[Source data]:
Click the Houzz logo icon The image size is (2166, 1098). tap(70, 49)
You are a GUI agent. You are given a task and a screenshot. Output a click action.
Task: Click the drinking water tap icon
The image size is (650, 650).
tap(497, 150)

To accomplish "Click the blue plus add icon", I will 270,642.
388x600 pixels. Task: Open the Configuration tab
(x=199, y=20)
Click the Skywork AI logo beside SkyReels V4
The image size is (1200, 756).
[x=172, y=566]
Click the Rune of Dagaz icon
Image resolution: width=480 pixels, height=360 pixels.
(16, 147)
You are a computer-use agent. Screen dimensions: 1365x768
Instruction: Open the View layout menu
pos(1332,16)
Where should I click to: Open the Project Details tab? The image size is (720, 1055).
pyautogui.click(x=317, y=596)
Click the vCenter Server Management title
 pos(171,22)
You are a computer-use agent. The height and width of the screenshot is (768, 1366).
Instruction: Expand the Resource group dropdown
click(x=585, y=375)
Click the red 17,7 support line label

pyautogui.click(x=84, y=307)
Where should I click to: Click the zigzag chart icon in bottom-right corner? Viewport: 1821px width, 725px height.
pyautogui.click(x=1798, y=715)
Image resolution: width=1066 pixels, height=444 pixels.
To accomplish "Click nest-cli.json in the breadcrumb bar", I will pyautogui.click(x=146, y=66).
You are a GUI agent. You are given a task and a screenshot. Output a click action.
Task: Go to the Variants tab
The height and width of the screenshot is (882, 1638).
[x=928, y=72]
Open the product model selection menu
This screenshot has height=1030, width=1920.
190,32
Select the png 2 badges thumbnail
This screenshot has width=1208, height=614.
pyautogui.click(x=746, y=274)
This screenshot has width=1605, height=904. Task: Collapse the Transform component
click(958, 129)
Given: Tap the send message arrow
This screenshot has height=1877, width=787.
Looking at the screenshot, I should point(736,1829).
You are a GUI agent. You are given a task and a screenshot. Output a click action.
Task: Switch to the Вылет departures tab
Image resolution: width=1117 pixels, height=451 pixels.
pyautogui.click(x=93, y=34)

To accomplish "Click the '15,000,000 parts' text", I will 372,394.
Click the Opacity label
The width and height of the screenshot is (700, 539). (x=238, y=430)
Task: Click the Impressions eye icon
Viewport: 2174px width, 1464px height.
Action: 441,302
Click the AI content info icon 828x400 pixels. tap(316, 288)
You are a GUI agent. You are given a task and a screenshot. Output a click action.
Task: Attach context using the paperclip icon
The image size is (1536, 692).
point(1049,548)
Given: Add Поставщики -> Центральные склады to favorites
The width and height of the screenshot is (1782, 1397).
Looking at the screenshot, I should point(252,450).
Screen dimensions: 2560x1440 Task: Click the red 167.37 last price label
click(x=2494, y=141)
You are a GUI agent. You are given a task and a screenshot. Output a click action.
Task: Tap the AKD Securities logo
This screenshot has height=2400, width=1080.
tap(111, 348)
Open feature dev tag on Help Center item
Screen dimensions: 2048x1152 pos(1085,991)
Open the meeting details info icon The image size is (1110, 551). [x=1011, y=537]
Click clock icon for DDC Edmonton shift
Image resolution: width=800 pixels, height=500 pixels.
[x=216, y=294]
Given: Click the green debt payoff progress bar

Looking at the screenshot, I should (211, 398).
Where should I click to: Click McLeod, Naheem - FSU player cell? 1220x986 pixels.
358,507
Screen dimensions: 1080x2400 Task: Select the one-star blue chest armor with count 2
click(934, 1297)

[Written instruction]: Find every line of the records above that contains the string "pyautogui", matching case exactly, and copy each of those lines in full.

[Exercise answer]:
pyautogui.click(x=317, y=596)
pyautogui.click(x=84, y=307)
pyautogui.click(x=1798, y=715)
To accomplish "Click nest-cli.json in the breadcrumb bar", I will pyautogui.click(x=146, y=66).
pyautogui.click(x=746, y=274)
pyautogui.click(x=93, y=34)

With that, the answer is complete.